Kebudayaan
manusia prasejarah, kebudayaan manusia purba dan kebudayaan manusia modern
sekarang merupakan perwujudan kehidupan dunia manusia, kodrat manusiawi.
Artinya hanya manusialah yang memiliki kebudayaan di dalam tata kehidupannya
sebagai manifestasi potensi dan martabat kemanusiaannya.
Sepanjang
sejarah tiap masyarakat, tiap bangsa berada di dalam proses perkembangan
kebudayaan, baik dalam arti menerima warisan social dari generasi sebelumnya,
maupun mengembangkannya, menciptakan yang baru. Bahkan tidak mustahil pula
membuang unsure kebudayaan yang lama yang tidak sesuai dengan kemajuan berfikir
atau kebutuhan zamannya. Manusia sebagai makhluk budaya secara alamiah ( kodrat
) dengan potensi kemanusiaanya itu hidup di dalam alam-budaya secara kontinu.
Manusia tak terpisahkan dengan kebudayaan, karena kebudayaan inilah yang
membedakan secara prinsipil tata kehidupan manusia daripada kehidupan alamiah
makhluk lainnya.
Sepanjang
sejarah ada manusia, generasi demi generasi, tidak saja sebagai proses
regenarasi subyek (manusia), melainkan juga sebagai proses estafet, pengoperan
kebudayaan secara terus-menerus. Lembaga yang paling efektif melaksanakan
fungsi tersebut terutama pendidikan. Karena itu, kebudayaan dan pendidikan
adalah aspek-aspek kehidupan manusia yang tak terpisahkan.
Untuk
mengerti arti, kedudukan, dan nilai kebudayaan di dalam kehidupan manusia, maka
kami mengangkat judul “Kebudayaan sebagai Isi Pendidikan” dalam makalah kami.
Adapun rumusan masalah
dalam makalah ini, yaitu :
1. Apa pengertian dan scope
kebudayaan?
2. Bagaimana hubungan ilmu
pengetahuan dengan kebudayaan?
3. Bagaimana hubungan
kurikulum dengan kebudayaan?
4. Bagaimana hubungan
pendidikan dengan kebudayaan?
Istilah kebudayaan yang
disamakan dengan culture (Inggris), kultur (Jerman), dan cultuur (Belanda)
adalah suatu istilah yang mengandung pengertian yang amat luas.
Adapun beberapa para ahli
yang mengemukakan pendapatnya mengenai kebudayaan, yaitu :
a. Prof. Dr. H. A. Enno van
Gelder, mengemukakan bahwa “clture” berasal dari kata Latin “colore”
yang berarti mengerjakan, memelihara, dan memuja (ENSIE I halaman 145).

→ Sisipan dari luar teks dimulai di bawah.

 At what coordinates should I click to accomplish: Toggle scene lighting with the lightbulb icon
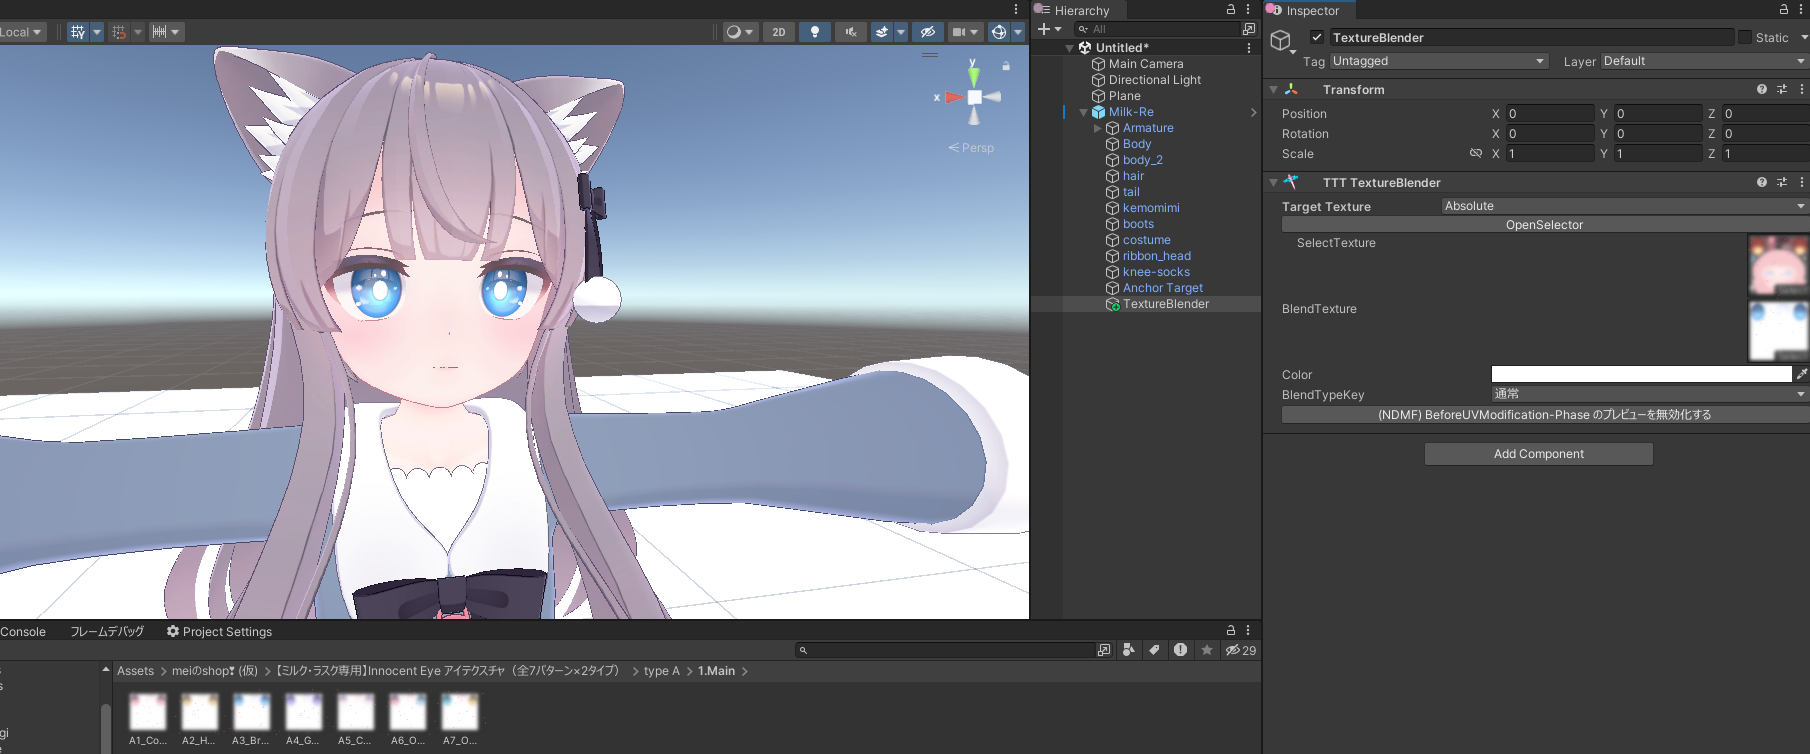815,32
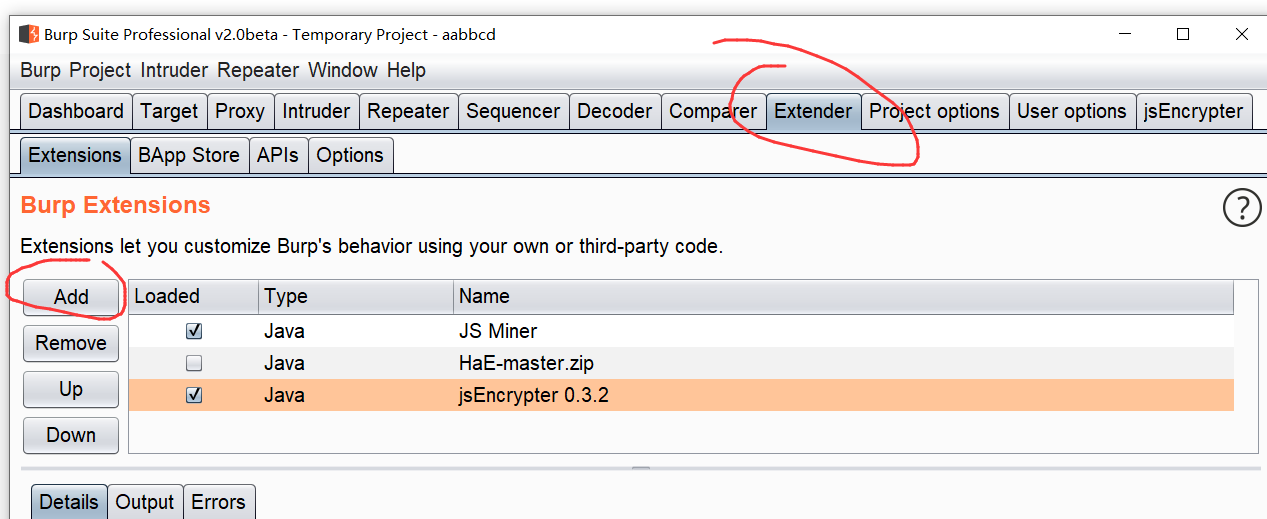This screenshot has height=519, width=1267.
Task: Click the Burp Suite logo in title bar
Action: click(x=29, y=34)
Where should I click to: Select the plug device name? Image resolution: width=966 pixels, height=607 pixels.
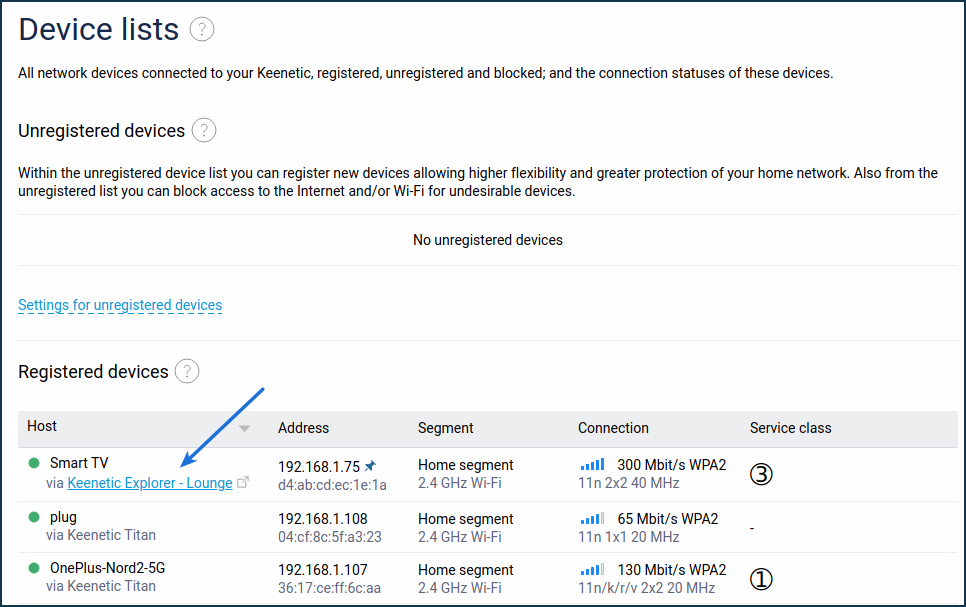[63, 517]
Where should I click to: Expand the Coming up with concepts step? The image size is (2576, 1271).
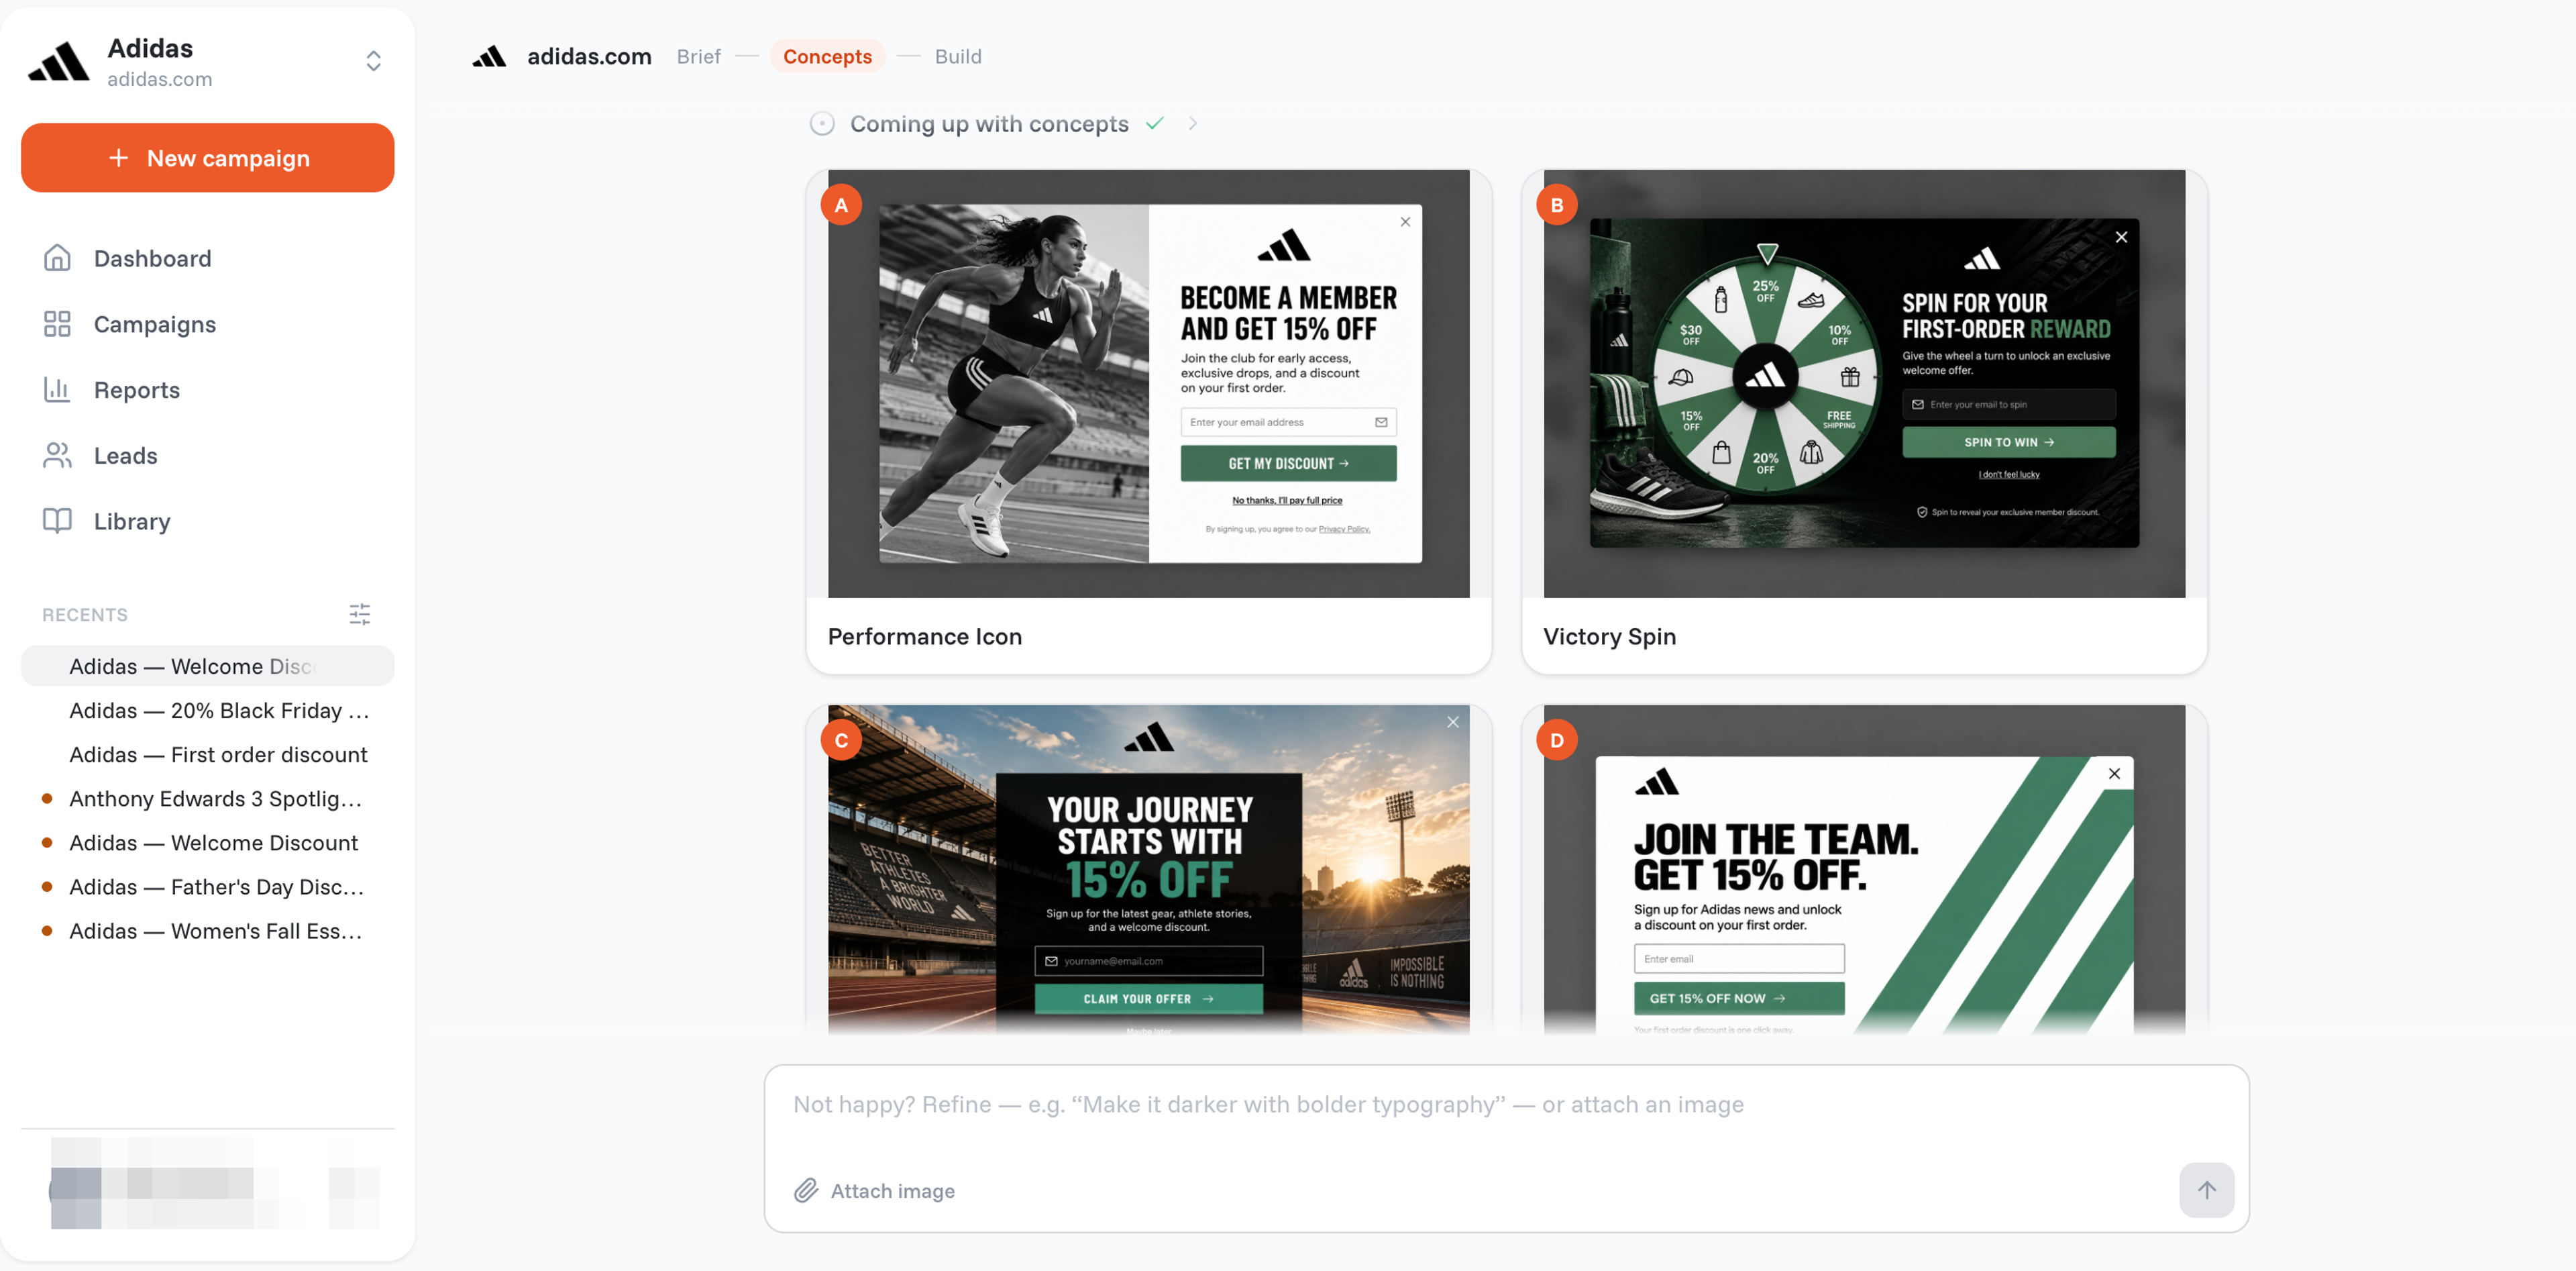1192,124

b. Dr. K. Kuypers, seorang
staf penulis ENSIE berpendapat bahwa etimologi kata culture ialah “culture
animi” (Latin), yang berarti memelihara dan mengembangkan jiwa.
c. Sebagian sarjana Anglo
Saxon berpendapat bahwa pengertian kebudayaan (culture) sama dengan pengertian
peradaban (civilization) yang dikemukakan oleh Dr. Edward B. Taylor dalam buku
“Primitive Culture”.
d. Dr. Warren dalam bukunya
“Sociology an Introduction” membedakan pengertian kebudayaan (culture) dengan
peradaban (civilization).
e. Dr. Lee Etral (cs) dalam
bukunya “Principles of Sociology” berpendapat bahwa istilah kebudayaan dipakai
untuk menunjukkan keseluruhan jumlah ciptaan umat manusia, hasil-hasil yang
tersusun daripada pengalaman kolektif manusia hingga sekarang. Kebudayaan
meliputu semua yang telah dibuat manusia dalam bentuk alat-alat, senjata,
tempat tinggal, bahan baku barang-barang dan prosesingnya, dan semua yang telah
dihasilkan sikap dan kepercayaan, cita-cita dan keputusan (pertimbangan),
hukkum dan lembaga-lembaga, seni dan ilmu pengetahuan, filsafat dan organisasi
social. Kebudayaan meliputi juga antar hubungan semua bidang di atas dan
aspek-aspek lain yang membedakan kehidupan manusia daripada hewani. Segala
sesuatu, baik materiil atau nonmaterial, yang diciptakan manusia di dalam
proses kehidupan, termasuk dalam pengertian kebudayaan.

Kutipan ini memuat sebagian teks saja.